**EXTRAIT À LIRE:**
Les ruines figurent déjà sur un plan de Georg Braun daté de 1560 et ont longtemps été assimilées à un temple, communément dédié à Minerve ; elles ont été en partie détruites au XVIIIe et au XIXe siècle. En 1880 Camille de La Croix a identifié ces ruines comme des thermes romains ; des fouilles entreprises par la famille Morand dans les dernières décennies du XIXe siècle sont peu documentées. Après le classement de 1904, la Commission des arts a mené d’importantes fouilles en 1906 dont les résultats n’ont pas été publiés, et des opérations d’entretien dans les années 2010, notamment dans le cimetière, ont remis en cause certaines interprétations anciennes.
Trois états de construction sont distingués. Le premier état correspond à une occupation partielle par des habitations ou ateliers, dont subsistent quelques murs. Le deuxième état, repérable par un mur puissant à contreforts délimitant une voie nord‑sud et par une maçonnerie soignée, traduit la présence d’un bâtiment public en périphérie nord de la ville ; plus au sud, une structure avec abside pourrait avoir renforcé un mur de soutènement et supporté un sanctuaire. Le troisième état correspond à la construction des thermes monumentaux, probablement réalisée dans le dernier quart du Ier siècle, avec une phase d’embellissement à la charnière des IIe et IIIe siècles ; l’aqueduc qui alimentait vraisemblablement l’établissement est attribué à la même période. Les thermes sont abandonnés dès l’Antiquité tardive pour des raisons incertaines, puis sont sans doute convertis en sanctuaire paléochrétien et plus tard en église romane dédiée à saint Saloine, ce qui a contribué à leur conservation partielle. En 1885, la famille Morand aménage un tombeau dans le mur oriental d’une des pièces, surmonté d’une statue allégorique du Temps.
Les aménagements postérieurs, notamment la création du cimetière Saint‑Vivien vers 1835 et ses agrandissements jusqu’aux années 1970, empêchent la restitution complète du plan ; les parties nord et ouest sont totalement manquantes. On envisage néanmoins une symétrie selon un axe nord‑sud traversant le caldarium, de sorte que les pièces de la moitié orientale auraient été dupliquées dans la moitié occidentale, à l’instar des thermes de Néron. La maçonnerie est essentiellement composée de moellons en opus vittatum, et l’ensemble du complexe pourrait mesurer environ 80 m du nord au sud.

**ÉNONCÉ ÉCRIT A:**
Reprenez les entrées en commençant par leur toute première ligne et en terminant par la ligne qui contient « I want to click on tools, so », incluse. Remplacez « Docker » par « Kubernetes » sans rien modifier d'autre.
Les entrées ci-dessous n'ont aucun rapport avec l'extrait.

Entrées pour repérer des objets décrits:
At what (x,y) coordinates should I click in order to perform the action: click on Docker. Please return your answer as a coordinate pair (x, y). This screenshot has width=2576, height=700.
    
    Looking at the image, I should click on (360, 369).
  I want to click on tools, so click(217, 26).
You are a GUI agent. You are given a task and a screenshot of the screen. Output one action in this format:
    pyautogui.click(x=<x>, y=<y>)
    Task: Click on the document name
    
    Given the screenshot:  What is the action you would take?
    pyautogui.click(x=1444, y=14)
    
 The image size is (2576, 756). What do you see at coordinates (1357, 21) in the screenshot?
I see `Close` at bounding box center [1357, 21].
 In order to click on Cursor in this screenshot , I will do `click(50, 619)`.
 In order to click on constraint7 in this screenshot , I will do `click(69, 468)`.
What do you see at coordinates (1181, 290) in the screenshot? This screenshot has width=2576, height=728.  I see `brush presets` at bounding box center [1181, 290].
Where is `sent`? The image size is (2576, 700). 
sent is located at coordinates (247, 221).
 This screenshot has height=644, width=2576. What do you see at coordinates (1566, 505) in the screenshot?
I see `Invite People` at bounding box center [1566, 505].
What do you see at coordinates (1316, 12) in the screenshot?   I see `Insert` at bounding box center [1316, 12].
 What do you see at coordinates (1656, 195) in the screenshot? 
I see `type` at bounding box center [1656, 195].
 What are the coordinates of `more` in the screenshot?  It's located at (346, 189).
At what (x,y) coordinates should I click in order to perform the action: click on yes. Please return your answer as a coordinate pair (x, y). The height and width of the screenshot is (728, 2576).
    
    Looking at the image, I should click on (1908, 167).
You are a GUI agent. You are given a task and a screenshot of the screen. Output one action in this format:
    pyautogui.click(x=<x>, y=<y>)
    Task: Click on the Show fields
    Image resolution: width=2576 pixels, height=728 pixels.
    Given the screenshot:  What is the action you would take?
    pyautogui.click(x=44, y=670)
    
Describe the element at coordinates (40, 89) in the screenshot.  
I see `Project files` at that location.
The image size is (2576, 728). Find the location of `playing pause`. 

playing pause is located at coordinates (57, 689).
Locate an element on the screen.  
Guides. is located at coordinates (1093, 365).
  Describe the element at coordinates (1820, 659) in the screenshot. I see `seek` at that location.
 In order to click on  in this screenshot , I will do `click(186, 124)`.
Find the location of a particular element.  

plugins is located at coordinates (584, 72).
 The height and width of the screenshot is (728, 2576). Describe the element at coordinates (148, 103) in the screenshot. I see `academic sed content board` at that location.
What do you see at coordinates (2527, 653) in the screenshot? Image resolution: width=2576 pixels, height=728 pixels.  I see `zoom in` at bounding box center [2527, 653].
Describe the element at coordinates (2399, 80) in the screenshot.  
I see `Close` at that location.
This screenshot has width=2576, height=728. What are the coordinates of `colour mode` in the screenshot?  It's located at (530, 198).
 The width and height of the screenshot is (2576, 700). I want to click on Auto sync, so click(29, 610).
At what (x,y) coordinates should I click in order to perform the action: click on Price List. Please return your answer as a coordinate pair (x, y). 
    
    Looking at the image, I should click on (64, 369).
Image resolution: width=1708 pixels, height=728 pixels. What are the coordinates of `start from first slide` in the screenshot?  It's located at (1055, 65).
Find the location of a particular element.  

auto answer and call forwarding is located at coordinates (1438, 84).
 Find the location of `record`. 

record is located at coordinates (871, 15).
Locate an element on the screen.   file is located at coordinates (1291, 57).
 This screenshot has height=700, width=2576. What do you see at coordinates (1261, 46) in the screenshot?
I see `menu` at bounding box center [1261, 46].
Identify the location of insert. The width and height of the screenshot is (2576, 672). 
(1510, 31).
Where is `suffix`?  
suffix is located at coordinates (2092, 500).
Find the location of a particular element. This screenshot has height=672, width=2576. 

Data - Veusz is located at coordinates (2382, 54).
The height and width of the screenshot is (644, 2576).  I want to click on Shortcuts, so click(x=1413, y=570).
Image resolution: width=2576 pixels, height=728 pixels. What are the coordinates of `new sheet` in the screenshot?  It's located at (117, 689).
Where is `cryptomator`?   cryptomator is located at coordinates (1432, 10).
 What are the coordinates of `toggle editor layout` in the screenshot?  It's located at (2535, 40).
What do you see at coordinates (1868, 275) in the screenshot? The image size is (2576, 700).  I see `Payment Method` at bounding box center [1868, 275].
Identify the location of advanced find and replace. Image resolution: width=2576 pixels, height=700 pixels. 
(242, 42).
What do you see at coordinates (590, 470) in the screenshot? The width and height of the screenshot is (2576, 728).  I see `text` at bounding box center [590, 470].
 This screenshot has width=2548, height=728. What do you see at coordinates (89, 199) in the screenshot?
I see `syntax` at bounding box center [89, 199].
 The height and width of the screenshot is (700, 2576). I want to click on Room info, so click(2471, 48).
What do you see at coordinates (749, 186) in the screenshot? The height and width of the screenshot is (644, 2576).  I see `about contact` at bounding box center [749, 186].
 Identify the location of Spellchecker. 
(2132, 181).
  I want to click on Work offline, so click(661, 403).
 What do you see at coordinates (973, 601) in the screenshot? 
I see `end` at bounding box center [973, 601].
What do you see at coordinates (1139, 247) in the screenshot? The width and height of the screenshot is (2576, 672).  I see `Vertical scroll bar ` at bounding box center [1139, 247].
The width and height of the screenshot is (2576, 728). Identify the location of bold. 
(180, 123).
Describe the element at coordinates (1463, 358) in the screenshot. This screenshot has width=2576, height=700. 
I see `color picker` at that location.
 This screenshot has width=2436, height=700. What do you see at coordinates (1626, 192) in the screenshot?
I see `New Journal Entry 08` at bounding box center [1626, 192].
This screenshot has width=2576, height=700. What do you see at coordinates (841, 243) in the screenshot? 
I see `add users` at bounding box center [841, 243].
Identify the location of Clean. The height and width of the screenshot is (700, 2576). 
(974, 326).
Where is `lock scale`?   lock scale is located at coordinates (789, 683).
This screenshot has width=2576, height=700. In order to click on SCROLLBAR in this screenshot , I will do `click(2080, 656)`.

**ÉNONCÉ ÉCRIT B:**
Recopiez fidèlement le passage de l'extrait qui commence par « Les aménagements postérieurs, notamment » et se termine par « nord au sud. ».

**RÉPONSE COMPLÈTE A:**
At what (x,y) coordinates should I click in order to perform the action: click on Kubernetes. Please return your answer as a coordinate pair (x, y). This screenshot has width=2576, height=700.
    
    Looking at the image, I should click on (360, 369).
  I want to click on tools, so click(217, 26).

**RÉPONSE COMPLÈTE B:**
Les aménagements postérieurs, notamment la création du cimetière Saint‑Vivien vers 1835 et ses agrandissements jusqu’aux années 1970, empêchent la restitution complète du plan ; les parties nord et ouest sont totalement manquantes. On envisage néanmoins une symétrie selon un axe nord‑sud traversant le caldarium, de sorte que les pièces de la moitié orientale auraient été dupliquées dans la moitié occidentale, à l’instar des thermes de Néron. La maçonnerie est essentiellement composée de moellons en opus vittatum, et l’ensemble du complexe pourrait mesurer environ 80 m du nord au sud.